Mongolian Bazar (Assam): “It’s not just Bodos and Muslims, we are also suffering. We said nothing. Why did our houses burn? Tell me why do the newspapers not talk about us?”
The 76-year-old man who has this question does not want to give his name. He says I should just call him the camp elder.
The camp in question is a school in Mongolian Bazaar, a little village a few kilometers outside the bustling market town of Bijni. It’s like almost every other school turned relief camp that dots southern Assam these days. There are clothes drying in the sun. Women bathe their children at a tap. A chicken picks its way through the muddy field. A pile of wooden benches and chairs outside on the verandah are the only reminders that this was once a school.
But its distinction is that in a conflict that has spawned dozens of Bodo refugee camps and Muslims refugee camps this camp is officially called a “mixed camp”. It has Bodos and Koch Rajbonghsis and a couple of Bengali Hindu families as well. The old man is Koch Rajbongshi, descended from an ancient tribe that once ruled the Kamata kingdom of northeastern India. Now they are scattered across Assam, Meghalaya, north Bengal and Arunachal.
“Koch Rajbongshis who lived in mixed villages were victimized,” says Trailokya Roy, general secretary of the All Koch Rajbongshi Students Union. “As the violence grew they were caught in between. Their homes were in the path of looting.”
The old man comes from a village named Noapara. It’s only about 3 km away from the refugee camp. “You can almost see it over there,” he says pointing across the pond, and the pucca road beyond it, past the army man sitting behind the sandbags and then straight down the kutcha road that cuts through the green paddy fields. “But I haven’t been back,” he says. “Others go but I cannot. Atanka choley eshechhey (terror has descended).”
He says his village had always been mixed ever since he could remember. He says he knew the Muslims well – generations of them. “We ate off the same plate, one side for him, one side for me, like sons of one mother. I cannot imagine such a betrayal.” He adds, “These days I see many new faces, I don’t know who they are but I cannot say they are illegal immigrants.” The village was set on fire from one end. 95 houses and some shops burned down. The old man says someone destroyed a temple in the courtyard of one of the houses. “The spade is still embedded in there.”
Now 180 Rajbonghsi families from five villages sleep on black plastic sheets on the floors of the classrooms of this school, sharing the space with 499 Bodo families and two Bengali Hindu households. The men sleep on the verandahs sometimes having to brave the monsoon rains.
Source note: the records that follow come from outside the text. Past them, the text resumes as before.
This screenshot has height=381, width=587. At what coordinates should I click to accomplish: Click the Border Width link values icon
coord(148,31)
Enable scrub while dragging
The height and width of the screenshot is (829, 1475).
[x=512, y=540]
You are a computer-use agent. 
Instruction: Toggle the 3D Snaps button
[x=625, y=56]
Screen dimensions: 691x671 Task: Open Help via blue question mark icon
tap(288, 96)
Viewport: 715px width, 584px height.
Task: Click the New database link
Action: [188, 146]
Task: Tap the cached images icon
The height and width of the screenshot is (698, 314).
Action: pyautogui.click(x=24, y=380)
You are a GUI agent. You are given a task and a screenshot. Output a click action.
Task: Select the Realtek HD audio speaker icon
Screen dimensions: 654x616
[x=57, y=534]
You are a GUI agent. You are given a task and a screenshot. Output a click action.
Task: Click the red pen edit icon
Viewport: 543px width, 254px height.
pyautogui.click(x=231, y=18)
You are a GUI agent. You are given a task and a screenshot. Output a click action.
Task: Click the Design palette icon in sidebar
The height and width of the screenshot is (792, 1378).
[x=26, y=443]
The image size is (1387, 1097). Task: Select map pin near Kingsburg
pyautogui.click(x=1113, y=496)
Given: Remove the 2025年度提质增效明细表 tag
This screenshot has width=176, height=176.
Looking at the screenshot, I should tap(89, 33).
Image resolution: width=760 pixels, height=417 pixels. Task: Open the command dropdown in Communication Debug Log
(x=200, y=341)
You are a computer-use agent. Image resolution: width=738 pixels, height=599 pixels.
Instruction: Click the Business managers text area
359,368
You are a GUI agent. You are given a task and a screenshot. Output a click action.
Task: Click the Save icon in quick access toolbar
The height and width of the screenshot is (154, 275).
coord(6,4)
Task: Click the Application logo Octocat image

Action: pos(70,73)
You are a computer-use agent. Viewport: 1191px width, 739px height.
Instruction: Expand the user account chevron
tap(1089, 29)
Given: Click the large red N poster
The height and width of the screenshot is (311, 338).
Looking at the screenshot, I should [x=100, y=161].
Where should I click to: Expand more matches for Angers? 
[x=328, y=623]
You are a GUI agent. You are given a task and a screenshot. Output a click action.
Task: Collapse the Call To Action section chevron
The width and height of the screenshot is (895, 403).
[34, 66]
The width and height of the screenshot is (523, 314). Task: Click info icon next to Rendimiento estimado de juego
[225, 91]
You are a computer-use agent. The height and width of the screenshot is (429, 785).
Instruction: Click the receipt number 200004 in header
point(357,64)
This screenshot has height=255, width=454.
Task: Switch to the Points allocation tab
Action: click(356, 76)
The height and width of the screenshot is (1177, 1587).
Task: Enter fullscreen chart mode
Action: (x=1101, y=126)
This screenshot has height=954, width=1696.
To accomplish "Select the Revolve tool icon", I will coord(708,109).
The Rajbonghsis have become the collateral damage of what has been characterised as a Bodo-Muslim conflict. These refugees feel they get scant attention from anyone. At night the village is frequently without electricity. They have to eat by the light of their mobile phones because they do not have a generator. A man named Sukumar shows me a little girl whose fever is not going down. She lies listlessly while her mother fans her. No doctor or nurse has shown up today. A BSF camp has finally been set up near their village but it took a week to happen. Sukumar says some young men go during the day to check it out and salvage what they can but no one stays there at night anymore. “I do not believe in the administration,” says the old man while the others nod in agreement.
Bhabesh Kumar Roy, general secretary of the Kamtapur Association in Kokrajhar says besides the Rajbongshis of Mongolian Bazaar, another 370 or so fled to a camp in Gosaigaon. “Some of them fled because they were afraid though their houses had not burned,” he says. “So they are slowly going back home.”
Ironically for the Rajbongshis their earlier conflict had been with the Bodos during the Bodoland uprising in the 1980s and 1990s. Now the latest clash makes them feel that their position is even more tenuous. Trailokya Roy says there is no Rajbongshi representation in the Bodoland Area Tribal Development local government’s open and non-tribal seats.
“This violence and turbulence can be ended soon,” says Roy. “But that’s not a permanent solution. We need a roundtable for all ethnic groups to openly discuss their issues. All this is old suppressed tensions coming out.”
Roy says Rajbongshis need their own security too. In 1996 the Rajbongshis demanded recognition as a Scheduled Tribe. It was declared a tribal community by ordinance but that lapsed when it was not made into an Act. The Centre has included it in the OBC list but the ST status still eludes them. But now amidst all the new uncertainty he wants to revive a 40-year-old demand – a separate Kamtapur state carved out of North Bengal and Assam for the Rajbongshis, their own state where they can feel that they matter.
When I ask the old man at the camp whether he feels that’s the ultimate solution he says “I don’t know. I am not a politician. But we need a strong political party. Otherwise no one cares about us.” He has more immediate worries. Even if he goes back to his village he does not know how he will go to the market anymore. That goes through the Muslim village down the road.
“That road is closed now,” he says. “Completely closed.”